The District 2 amendments also include small, specific upzones and downzones in far southeast Seattle (including lower heights and densities around the Rainier Beach light rail station).

District 3 (Kshama Sawant)

Most of the proposed MHA amendments in District 3 consist of downzones on North Capitol Hill east of 15th Ave. and north of Thomas St.—generally speaking, one of the wealthier parts of Sawant’s district, which includes the rest of Capitol Hill as well as the Central District small parts of Mount Baker and Beacon Hill. Geographically, the majority of the proposed District 3 downzones are in the Madison-Miller Urban Village, along 19th Ave. E between East Aloha and East Thomas Streets, and between 20th and 24rd Aves. E on Capitol Hill.

The District 3 amendments also include a few small upzones on individual properties and blocks—all of them, with one exception, in the Central District or further south.

District 4 (Rob Johnson)

Johnson is a vocal proponent of MHA and of increasing density in his own Northeast Seattle district. Many of the amendments in District 4, not surprisingly, would upzone parts of Johnson’s district even more than MHA calls for, particularly around the two light rail stations that are being built near the University of Washington and in the Ravenna-Roosevelt neighborhood. The amendments would also increase potential building heights near the Roosevelt station, on 12th Ave.

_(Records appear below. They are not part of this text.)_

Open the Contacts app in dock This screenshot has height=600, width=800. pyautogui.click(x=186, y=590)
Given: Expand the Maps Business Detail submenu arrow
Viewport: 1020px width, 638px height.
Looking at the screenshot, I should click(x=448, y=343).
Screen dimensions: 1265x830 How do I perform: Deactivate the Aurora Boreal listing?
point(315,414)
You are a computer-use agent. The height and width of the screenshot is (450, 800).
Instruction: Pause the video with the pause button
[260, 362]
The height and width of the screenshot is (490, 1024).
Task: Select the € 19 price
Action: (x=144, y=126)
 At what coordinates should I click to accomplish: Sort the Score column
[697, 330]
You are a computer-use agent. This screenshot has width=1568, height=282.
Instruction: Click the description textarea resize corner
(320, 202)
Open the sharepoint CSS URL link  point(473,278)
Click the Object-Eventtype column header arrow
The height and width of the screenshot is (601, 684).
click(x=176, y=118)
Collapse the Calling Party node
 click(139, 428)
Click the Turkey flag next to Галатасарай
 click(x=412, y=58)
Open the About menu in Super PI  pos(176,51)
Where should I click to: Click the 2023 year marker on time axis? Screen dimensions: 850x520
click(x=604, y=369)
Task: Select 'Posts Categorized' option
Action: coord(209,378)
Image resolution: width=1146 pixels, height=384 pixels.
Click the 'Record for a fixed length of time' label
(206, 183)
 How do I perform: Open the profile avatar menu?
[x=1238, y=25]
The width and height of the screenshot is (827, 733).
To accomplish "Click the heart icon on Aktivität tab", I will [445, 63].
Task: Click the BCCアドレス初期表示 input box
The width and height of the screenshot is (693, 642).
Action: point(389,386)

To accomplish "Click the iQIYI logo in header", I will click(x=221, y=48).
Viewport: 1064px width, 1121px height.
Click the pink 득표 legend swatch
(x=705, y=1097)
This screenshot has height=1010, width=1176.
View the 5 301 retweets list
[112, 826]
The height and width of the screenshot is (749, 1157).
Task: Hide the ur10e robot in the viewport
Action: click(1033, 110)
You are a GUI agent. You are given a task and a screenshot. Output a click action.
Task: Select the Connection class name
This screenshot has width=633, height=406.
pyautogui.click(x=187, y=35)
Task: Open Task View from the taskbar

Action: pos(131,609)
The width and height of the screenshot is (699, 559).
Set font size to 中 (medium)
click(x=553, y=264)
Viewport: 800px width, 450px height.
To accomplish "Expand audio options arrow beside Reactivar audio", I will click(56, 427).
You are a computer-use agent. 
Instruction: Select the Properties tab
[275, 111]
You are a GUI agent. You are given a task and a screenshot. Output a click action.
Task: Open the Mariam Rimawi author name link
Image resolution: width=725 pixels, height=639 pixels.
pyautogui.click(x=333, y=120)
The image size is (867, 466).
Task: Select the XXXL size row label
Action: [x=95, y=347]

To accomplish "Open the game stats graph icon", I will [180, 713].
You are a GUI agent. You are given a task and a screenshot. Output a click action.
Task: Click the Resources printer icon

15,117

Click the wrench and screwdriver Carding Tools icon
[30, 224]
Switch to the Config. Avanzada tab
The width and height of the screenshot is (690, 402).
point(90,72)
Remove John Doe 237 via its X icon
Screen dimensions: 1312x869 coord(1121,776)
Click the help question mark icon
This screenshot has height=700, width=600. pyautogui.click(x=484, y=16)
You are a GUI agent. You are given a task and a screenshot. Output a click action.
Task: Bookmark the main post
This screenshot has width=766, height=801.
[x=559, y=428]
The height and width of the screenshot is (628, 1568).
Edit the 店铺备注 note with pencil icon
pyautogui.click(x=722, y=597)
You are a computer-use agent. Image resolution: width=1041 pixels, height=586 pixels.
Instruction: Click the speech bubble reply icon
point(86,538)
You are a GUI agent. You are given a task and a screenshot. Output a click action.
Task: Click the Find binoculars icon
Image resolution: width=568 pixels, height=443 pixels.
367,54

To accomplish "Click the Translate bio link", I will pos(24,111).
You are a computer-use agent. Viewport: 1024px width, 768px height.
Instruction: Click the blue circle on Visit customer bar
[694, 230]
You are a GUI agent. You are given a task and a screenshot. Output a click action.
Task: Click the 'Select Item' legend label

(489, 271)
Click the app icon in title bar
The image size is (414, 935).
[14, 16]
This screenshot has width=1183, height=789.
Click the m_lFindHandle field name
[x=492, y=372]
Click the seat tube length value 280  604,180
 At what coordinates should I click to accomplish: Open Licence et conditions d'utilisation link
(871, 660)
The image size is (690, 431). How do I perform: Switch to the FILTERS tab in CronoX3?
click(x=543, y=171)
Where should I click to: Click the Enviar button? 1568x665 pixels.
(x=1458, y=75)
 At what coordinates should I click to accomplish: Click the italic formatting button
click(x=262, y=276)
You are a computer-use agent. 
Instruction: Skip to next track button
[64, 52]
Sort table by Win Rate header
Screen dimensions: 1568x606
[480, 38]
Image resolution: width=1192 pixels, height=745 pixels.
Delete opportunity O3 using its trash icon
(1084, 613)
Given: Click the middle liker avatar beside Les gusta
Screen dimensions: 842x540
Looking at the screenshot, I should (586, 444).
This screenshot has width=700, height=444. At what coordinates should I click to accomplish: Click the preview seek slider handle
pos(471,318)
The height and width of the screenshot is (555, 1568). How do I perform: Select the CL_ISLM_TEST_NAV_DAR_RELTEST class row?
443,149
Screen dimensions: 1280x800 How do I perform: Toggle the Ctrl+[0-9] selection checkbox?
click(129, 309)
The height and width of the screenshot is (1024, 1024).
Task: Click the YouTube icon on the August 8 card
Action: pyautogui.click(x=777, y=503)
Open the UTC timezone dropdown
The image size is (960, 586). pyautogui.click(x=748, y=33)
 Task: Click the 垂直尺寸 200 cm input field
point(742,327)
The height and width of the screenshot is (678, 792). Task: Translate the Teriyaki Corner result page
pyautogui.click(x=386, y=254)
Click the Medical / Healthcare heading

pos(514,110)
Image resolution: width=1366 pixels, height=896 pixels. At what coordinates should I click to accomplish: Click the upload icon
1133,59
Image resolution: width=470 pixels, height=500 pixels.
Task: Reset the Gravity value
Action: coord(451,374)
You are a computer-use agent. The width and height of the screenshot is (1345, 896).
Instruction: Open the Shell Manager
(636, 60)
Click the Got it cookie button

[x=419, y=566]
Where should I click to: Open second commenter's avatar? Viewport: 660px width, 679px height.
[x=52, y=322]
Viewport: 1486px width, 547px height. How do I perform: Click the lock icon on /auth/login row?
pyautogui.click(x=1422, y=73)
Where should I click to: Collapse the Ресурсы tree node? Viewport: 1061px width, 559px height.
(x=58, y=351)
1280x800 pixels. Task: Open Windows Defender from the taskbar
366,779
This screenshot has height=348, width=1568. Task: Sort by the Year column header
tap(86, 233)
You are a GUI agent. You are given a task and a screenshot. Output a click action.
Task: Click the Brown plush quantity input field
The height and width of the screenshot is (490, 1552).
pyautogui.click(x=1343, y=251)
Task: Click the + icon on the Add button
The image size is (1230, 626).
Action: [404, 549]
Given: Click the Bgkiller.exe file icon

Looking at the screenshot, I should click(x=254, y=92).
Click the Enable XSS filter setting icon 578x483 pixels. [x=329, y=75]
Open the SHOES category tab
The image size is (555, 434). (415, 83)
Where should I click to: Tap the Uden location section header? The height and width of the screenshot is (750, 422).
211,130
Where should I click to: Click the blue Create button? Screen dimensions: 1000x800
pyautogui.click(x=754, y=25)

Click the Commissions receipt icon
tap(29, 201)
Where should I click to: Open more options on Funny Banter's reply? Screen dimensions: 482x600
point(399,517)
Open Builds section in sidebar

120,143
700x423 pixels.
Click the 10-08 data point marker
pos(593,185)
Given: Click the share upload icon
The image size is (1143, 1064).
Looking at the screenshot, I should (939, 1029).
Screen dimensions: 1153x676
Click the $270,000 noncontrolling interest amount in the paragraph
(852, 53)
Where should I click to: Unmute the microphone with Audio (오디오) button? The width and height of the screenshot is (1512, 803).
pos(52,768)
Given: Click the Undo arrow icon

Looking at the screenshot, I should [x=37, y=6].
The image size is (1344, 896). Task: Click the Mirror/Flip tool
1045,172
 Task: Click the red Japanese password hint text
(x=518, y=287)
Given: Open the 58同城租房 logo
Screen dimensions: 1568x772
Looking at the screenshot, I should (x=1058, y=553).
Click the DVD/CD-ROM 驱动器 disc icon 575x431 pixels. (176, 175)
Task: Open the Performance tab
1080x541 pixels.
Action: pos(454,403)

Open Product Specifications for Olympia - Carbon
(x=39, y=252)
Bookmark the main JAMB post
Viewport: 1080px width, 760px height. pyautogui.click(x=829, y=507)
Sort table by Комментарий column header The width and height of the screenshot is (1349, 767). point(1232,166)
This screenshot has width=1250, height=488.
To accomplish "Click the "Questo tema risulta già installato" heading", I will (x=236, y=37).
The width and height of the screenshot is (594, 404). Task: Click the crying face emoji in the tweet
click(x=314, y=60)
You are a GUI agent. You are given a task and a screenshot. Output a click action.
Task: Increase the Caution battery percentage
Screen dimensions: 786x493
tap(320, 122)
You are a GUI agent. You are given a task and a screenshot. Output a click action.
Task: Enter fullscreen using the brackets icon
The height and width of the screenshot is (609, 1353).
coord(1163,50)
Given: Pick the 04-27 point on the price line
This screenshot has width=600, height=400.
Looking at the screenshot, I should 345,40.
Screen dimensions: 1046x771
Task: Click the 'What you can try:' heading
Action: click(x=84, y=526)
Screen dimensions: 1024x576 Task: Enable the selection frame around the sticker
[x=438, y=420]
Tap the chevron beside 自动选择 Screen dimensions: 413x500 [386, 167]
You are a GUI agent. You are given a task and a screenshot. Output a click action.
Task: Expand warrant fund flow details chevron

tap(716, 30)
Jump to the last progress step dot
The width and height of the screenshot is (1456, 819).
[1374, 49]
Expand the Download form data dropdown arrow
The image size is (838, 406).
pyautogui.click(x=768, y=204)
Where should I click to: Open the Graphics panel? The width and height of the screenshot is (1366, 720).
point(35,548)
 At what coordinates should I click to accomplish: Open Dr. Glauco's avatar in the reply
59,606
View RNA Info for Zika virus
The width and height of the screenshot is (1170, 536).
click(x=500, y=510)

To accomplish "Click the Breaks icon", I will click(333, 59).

NE between NE 65th and 67th Streets, from 65 feet to 125 feet, and would add 20 feet to the potential height of new apartments around University Village.

The District 4 amendments also include a few proposed downzones—one for the block just north of Roosevelt High School, two for a site just north of Ravenna Park, and one on the northern boundary of his district, where he has proposed reducing part of the Wallingford Urban Village from low-rise to residential small lot.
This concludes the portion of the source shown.